NOAA and Communities to Map Heat Inequities in 14 Communities and Two International Cities

NOAA and Communities to Map Heat Inequities in 14 Communities and Two International Cities

Communities will use maps to inform efforts to combat extreme heat

On April 26th during opening remarks for the National Integrated Heat Health Information System (NIHHIS) National Meeting, NOAA Administrator Dr. Richard Spinrad announced that NOAA and community partners will be mapping heat inequities om 14 communities across the country this summer, and two international cities. 

"Our nation faces a climate crisis that has exacerbated inequities for the low-income and communities of color," said NOAA Administrator Rick Spinrad, Ph.D. "NOAA is helping communities measure their hottest places so that they can use this information to develop strategies to reduce the dangerous effects of heat and help us create a Climate Ready Nation that is resilient in a changing world."

Since 2017, NOAA has funded CAPA Strategies LLC to provide science support for citizen science, community based campaigns to map the hottest parts of communities through the NIHHIS-CAPA Urban Heat Island Mapping Campaign program. Using heat sensors mounted on their own bikes or cars, volunteer citizen scientists, led by a team of local partners in each city, traverse their neighborhoods in the morning, afternoon, and evening. With support from the National Weather Service Weather Prediction Center (WPC) and local Weather Forecast Offices (WFOS), communities are provided forecasts in advance so that they are mapping their neghborhoods on the hottest day. NOAA has provided funding for 35 campaigns and support for 69 total campaigns. 

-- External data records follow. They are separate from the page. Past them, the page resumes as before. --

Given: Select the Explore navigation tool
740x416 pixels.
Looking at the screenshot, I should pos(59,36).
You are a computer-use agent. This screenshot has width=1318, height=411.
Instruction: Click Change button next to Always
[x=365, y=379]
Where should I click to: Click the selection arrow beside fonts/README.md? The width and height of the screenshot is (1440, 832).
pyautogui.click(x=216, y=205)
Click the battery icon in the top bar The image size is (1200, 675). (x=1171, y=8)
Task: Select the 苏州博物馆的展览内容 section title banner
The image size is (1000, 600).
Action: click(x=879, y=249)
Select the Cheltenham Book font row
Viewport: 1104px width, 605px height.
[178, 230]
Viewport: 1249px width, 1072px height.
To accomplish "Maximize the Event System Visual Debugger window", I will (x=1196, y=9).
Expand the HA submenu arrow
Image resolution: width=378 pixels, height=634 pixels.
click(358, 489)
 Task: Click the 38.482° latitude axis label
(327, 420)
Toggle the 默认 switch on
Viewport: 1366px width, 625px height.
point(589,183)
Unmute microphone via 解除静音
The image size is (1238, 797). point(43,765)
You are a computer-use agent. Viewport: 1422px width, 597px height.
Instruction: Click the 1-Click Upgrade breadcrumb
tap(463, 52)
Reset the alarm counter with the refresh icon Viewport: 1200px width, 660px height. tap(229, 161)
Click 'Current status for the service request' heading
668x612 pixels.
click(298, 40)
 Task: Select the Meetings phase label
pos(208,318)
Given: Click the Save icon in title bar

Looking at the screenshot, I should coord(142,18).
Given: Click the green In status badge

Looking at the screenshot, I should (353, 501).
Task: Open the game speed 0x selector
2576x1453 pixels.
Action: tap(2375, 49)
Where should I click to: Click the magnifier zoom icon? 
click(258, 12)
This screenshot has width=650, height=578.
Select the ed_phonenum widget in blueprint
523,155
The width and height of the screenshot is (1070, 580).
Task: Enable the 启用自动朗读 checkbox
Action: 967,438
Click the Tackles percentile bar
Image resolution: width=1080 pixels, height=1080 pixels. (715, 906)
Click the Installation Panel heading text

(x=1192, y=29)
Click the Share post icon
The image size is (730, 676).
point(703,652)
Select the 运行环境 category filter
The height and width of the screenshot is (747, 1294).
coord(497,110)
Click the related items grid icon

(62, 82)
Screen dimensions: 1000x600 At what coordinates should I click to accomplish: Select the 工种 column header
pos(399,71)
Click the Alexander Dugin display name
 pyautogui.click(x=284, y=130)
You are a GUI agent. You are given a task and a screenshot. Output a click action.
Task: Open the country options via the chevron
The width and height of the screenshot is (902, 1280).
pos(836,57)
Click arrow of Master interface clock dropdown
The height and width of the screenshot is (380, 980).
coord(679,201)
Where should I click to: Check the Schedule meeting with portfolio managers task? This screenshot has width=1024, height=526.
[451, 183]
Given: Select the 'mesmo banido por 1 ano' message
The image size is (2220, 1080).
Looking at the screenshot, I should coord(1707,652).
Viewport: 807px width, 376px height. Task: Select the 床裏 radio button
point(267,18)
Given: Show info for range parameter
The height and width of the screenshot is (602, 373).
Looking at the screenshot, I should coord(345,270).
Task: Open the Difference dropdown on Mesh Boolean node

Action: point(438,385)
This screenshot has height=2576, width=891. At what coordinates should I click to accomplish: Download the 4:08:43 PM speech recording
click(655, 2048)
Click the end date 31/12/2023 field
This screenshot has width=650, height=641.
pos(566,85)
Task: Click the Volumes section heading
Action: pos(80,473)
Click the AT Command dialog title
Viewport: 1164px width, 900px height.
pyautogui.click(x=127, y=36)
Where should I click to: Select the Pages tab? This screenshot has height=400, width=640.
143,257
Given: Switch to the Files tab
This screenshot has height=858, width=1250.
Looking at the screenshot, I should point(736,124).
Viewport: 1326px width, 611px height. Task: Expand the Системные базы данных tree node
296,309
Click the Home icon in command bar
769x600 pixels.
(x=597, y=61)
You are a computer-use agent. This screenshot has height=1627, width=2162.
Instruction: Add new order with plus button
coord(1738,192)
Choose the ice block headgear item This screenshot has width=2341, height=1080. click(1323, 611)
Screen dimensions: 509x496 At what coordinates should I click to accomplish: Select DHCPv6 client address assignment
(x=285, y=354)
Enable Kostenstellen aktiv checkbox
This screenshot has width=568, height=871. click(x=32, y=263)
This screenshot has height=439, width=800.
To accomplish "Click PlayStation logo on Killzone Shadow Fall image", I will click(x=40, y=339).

The communites to be mapped in 2022 include Boulder, Colorado; Clark County, Nevada, which includes Las Vegas; Columbia, South Carolina; Columbus, Ohio; Jacksonville, Florida; Knoxville and Nashville, Tennessee; Milwaukee, Wisconsin; Montgomery County, Maryland; Omaha, Nebraska; Spokane, Washington; and Philadelphia. Brooklyn, New York and San Francisco, orignally part of the 2021 campaign year, will also be completing their mapping campaigns this summer. In addition, NOAA is working with local groups on international campaigns in Freetown, Sierra Leone and Rio de Janeiro, Brazil. 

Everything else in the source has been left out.